When the Republican National Committee called on Nevada election officials to recalibrate their electronic voting machines after some allegedly selected the wrong presidential candidate, Secretary of State Ross Miller said it would require a vast conspiracy of Nevada's disparate election officials to rig the voting machines for a particular candidate.

Yet Miller ordered those same local election officials to withhold results until polls had closed throughout the state.

We don't believe that anyone standing in line at a polling place in Las Vegas at 8 p.m. will go home because they found out that Mitt Romney won in Humboldt County.

With early and absentee voting there's little excuse for the polls to be so swamped at the last minute that people are still waiting to cast a ballot an hour after the polls should have closed. But if they are, it's up to the person in charge of those polls to decide when to close them.

We know that in Douglas County, the clerk-treasurer is elected by the people to safeguard the election. The office is listed in the state constitution and performs a vital function to our republic.

We don't know the registrar of voters in either Clark or Washoe counties.
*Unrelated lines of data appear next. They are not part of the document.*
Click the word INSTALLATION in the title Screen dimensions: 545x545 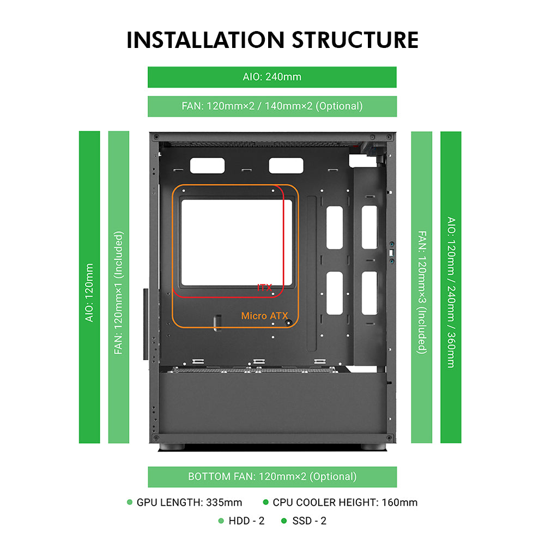point(205,40)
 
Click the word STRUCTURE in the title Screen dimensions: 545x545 point(355,40)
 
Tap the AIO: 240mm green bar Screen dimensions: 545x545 point(272,77)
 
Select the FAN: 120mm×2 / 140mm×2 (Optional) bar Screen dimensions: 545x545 point(272,106)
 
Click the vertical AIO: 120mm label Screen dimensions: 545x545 point(89,292)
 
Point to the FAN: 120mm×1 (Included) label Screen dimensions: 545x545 point(118,293)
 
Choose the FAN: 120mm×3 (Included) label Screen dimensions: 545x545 point(422,292)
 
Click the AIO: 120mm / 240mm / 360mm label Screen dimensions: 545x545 point(451,292)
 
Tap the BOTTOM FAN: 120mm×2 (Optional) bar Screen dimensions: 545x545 point(272,476)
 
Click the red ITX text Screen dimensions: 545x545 point(264,287)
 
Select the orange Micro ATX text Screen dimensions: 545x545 point(264,316)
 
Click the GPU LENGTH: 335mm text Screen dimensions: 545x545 point(189,502)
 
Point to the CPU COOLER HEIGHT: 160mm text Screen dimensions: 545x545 point(345,502)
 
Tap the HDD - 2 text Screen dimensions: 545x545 point(246,520)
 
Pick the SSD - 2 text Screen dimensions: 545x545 point(310,520)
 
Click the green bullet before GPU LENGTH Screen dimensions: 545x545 point(130,502)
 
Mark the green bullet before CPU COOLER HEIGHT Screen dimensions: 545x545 point(266,502)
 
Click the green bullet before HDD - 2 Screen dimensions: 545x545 point(221,520)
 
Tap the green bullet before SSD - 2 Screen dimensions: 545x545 point(284,520)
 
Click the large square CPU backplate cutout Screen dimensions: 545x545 point(237,243)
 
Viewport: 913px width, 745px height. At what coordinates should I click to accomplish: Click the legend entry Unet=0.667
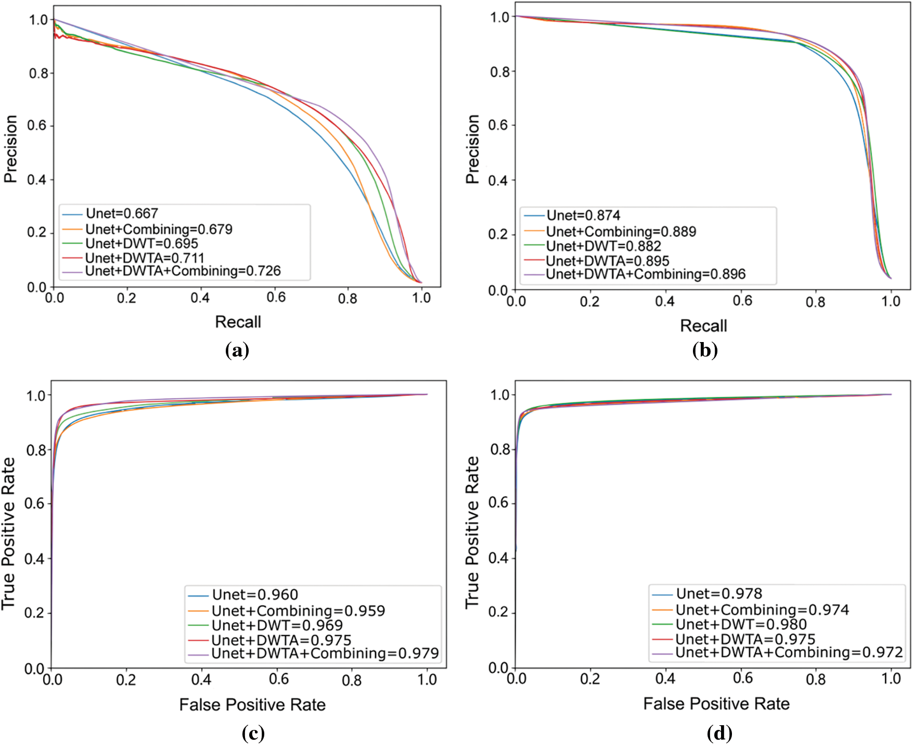pos(122,213)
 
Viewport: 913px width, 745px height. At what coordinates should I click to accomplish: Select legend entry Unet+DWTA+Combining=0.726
pos(183,271)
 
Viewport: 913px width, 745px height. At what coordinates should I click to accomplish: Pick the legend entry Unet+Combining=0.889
pos(621,232)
We've no control over what happens with an election in Elko or Eureka.

But we do have the ability to ensure that our own election is accurate and fair, and we do that as we do so many things, at the ballot box.

So if our elected clerk has the authority to conduct an election, he should also have the authority to release results, something the secretary of state has reserved to himself.

We've long experience with elections in Douglas County that dates back to the days when ballots were paper and results were posted on a wall, not the Web.

It's time for the secretary of state to turn the running of local elections back to local officials.